Consigna - Prosiga el fragmento original, que trata del lenguaje de los comunicadores y de las reflexiones de Foucault y Diderot, a partir de su última oración.

Suponemos que
así debió sentirse Macrón cuando bajó del avión, y terminó saludando a un
laburante de chaleco amarillo, quien acaso le dijo la frase del título: “Lo
siento”. Y tal vez agregó: “No tengo el gusto”.
Pero la
verdadera desolación es la del lenguaje que hablan nuestros “comunicadores”, un
idioma lleno de vallas, empalizadas, tapias, cercados, parapetos y trincheras,
desde las cuales se regodean hasta la náusea hablando del único tema que los
desvela: “la seguridad”. Cuando se escriba la historia de este período de
brutales retrocesos sociales y mortificación ciudadana, espero se les recuerde
adecuadamente.
Mientras tanto, y aprovechando que arrancamos
con un franchute, acudamos a otro, Michel Foucault, quien en “Las palabras y las cosas” hizo algunas
reflexiones que conviene recordar:
“Lo que nos dejan las civilizaciones y los pueblos
como monumentos de su pensamiento, no son los textos, sino más bien los
vocabularios y la sintaxis, los sonidos de sus idiomas más que las palabras
pronunciadas, menos sus discursos que lo que los hizo posibles: la
discursividad de su lenguaje”.
Luego, cita a
Diderot: “El idioma de un pueblo nos da
su vocabulario y su vocabulario es una biblia bastante fiel de todos los
conocimientos de ese pueblo; sólo por la comparación del vocabulario de una
nación en épocas distintas, nos formaremos una idea de su progreso. Cada
ciencia tiene su nombre, cada noción de la ciencia tiene el suyo, todo lo que
se conoce de la naturaleza ha recibido una designación, lo mismo que lo que se
ha inventado en la artes y los fenómenos, las maniobras y los instrumentos”.

Listado -
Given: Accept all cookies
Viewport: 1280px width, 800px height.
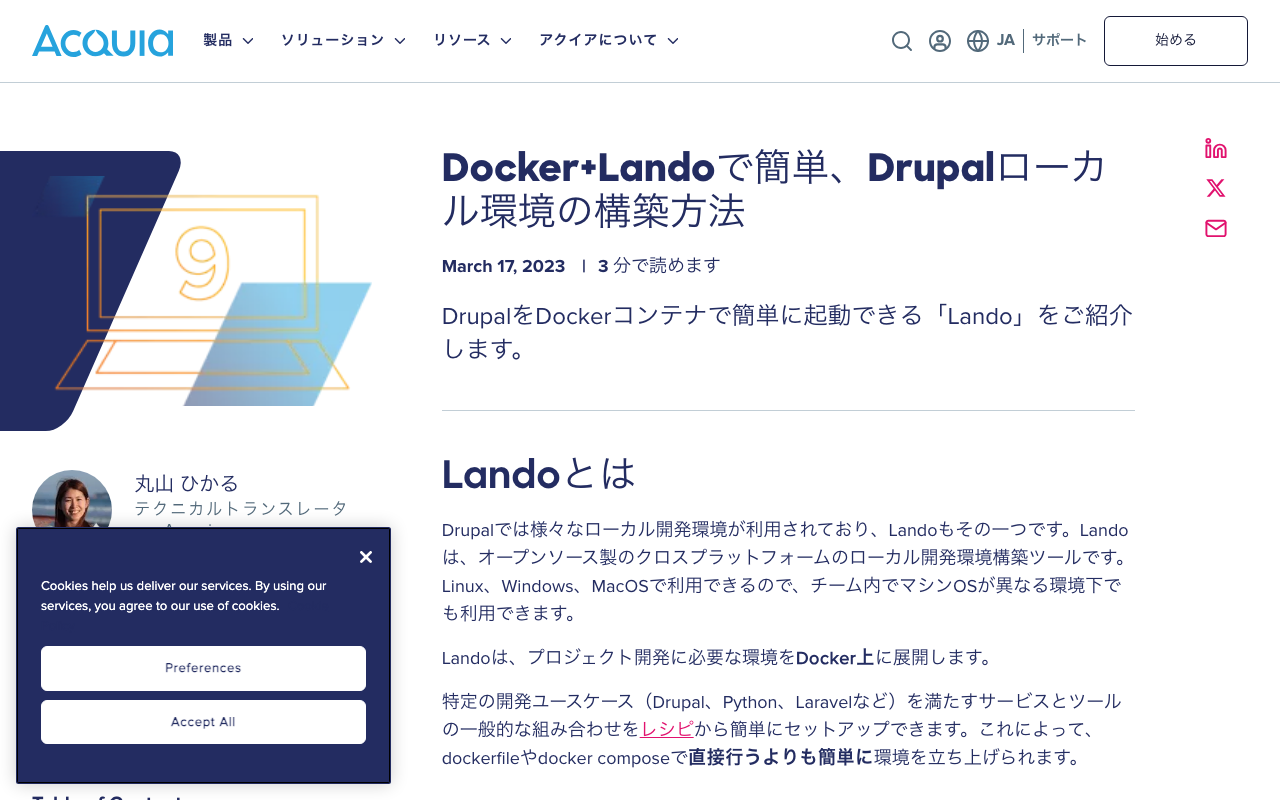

* * *

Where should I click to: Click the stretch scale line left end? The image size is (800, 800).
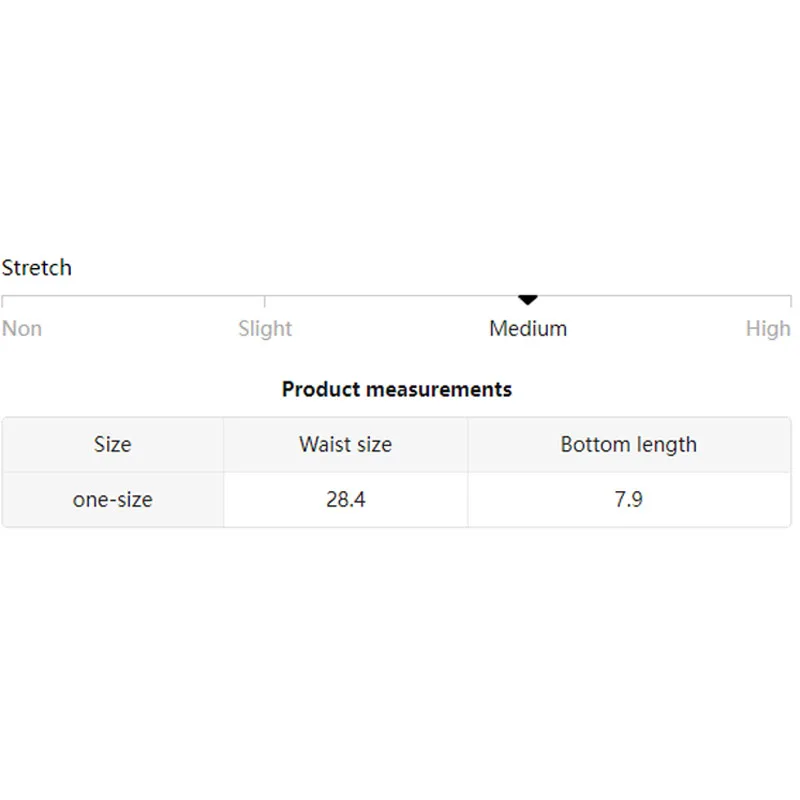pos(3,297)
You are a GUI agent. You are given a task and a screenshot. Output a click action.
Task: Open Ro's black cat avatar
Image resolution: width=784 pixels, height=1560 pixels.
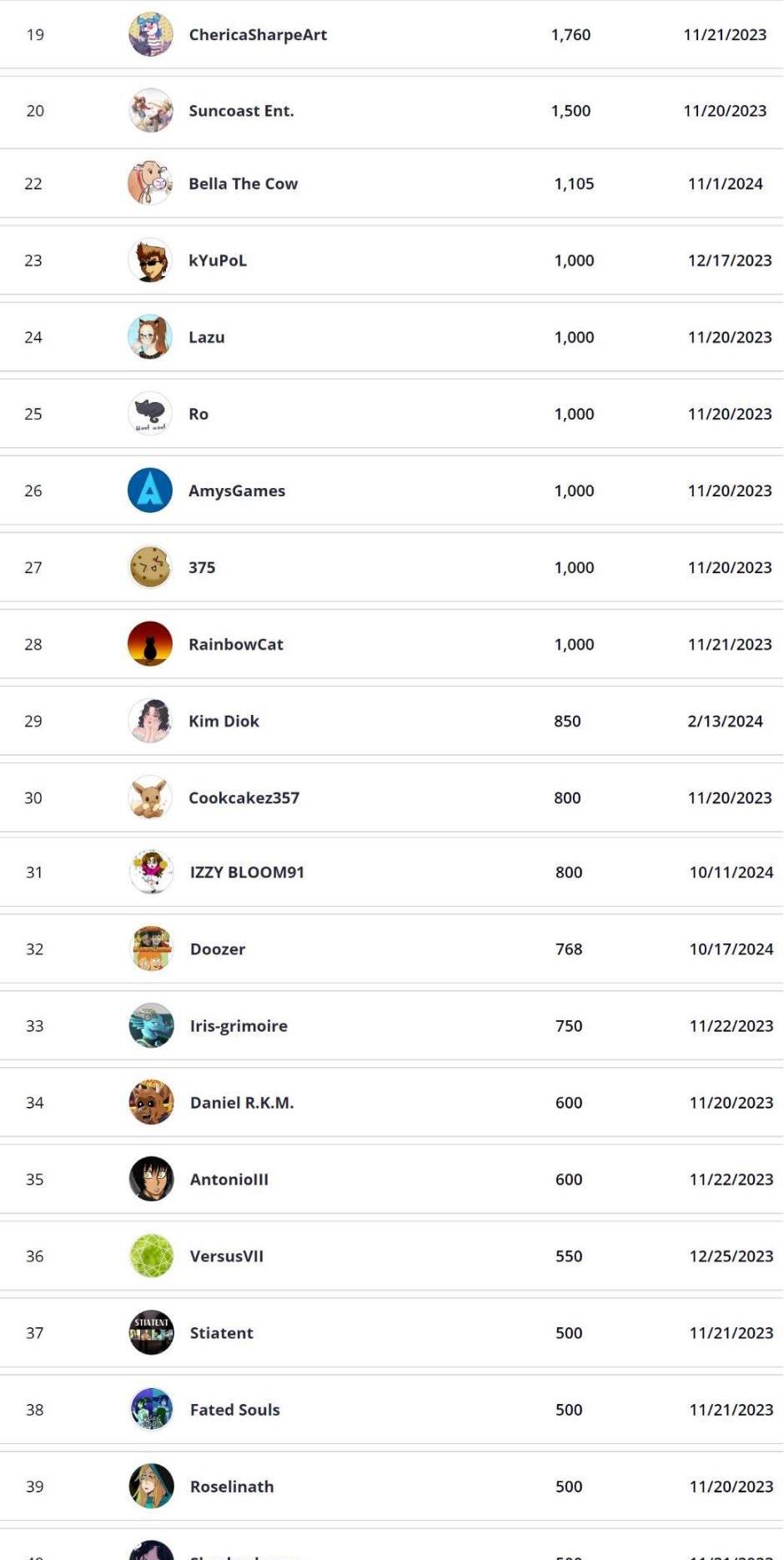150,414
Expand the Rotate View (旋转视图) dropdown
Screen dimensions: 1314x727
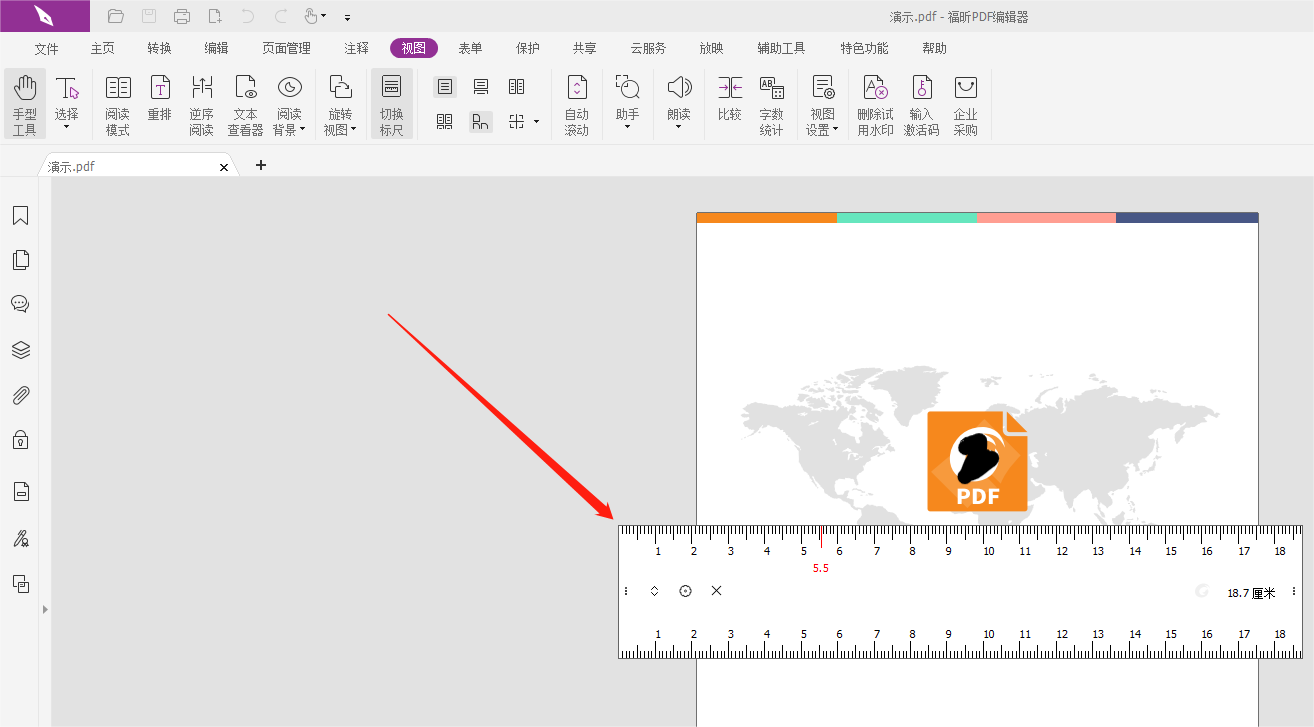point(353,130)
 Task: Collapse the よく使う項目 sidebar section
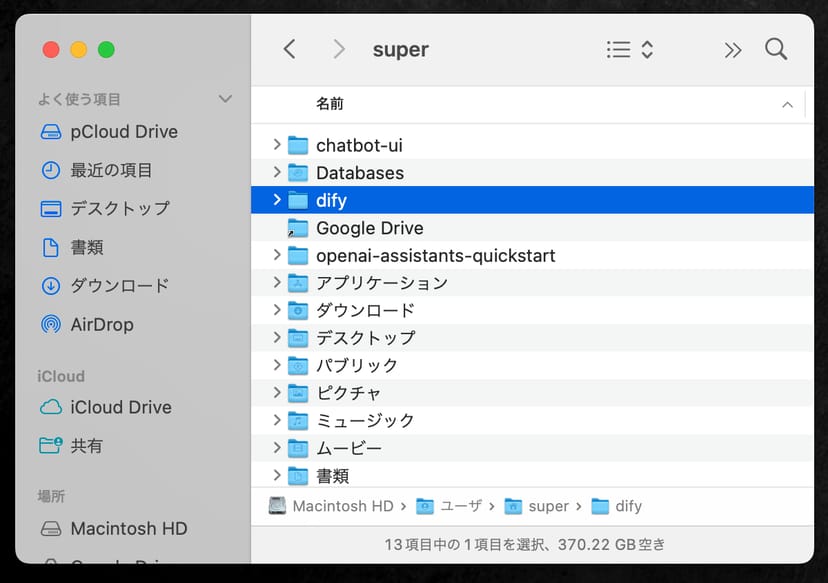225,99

--

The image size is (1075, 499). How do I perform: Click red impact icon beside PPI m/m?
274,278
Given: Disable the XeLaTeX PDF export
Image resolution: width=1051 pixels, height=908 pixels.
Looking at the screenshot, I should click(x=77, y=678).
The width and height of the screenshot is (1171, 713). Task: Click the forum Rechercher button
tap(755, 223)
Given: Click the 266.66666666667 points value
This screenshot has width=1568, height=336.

Respuesta redactada -
Y concluye
Foucault: “De allí, la posibilidad de
hacer una historia de la libertad y de la esclavitud a partir de los idiomas, o
aun una historia de las opiniones, de los prejuicios, de las supersticiones, de
las creencias de todos los órdenes, sobre las cuales los escritos dan siempre
un testimonio menos bueno que las palabras mismas”.
Lo que estamos
escuchando por cadena nacional es un breviario de prejuicios xenófobos, de
supersticiones maliciosas –como el invento de “la seguridad”-, de creencias
emponzoñadas que aseguran la primacía de los muy poderosos por sobre el resto
del género humano. En suma, en el sonido de este idioma monótono y esquemático,
se anida la esclavitud de quienes son seducidos por una discursividad que
esconde, y esconde bien, su mero carácter de opinión, mientras se vende como
verdad única. Es el lenguaje de la indigencia de quienes se han auto expulsado
de la cultura, y de cualquier tradición comunitaria realmente valiosa y digna.
Por Carlos
Semorile.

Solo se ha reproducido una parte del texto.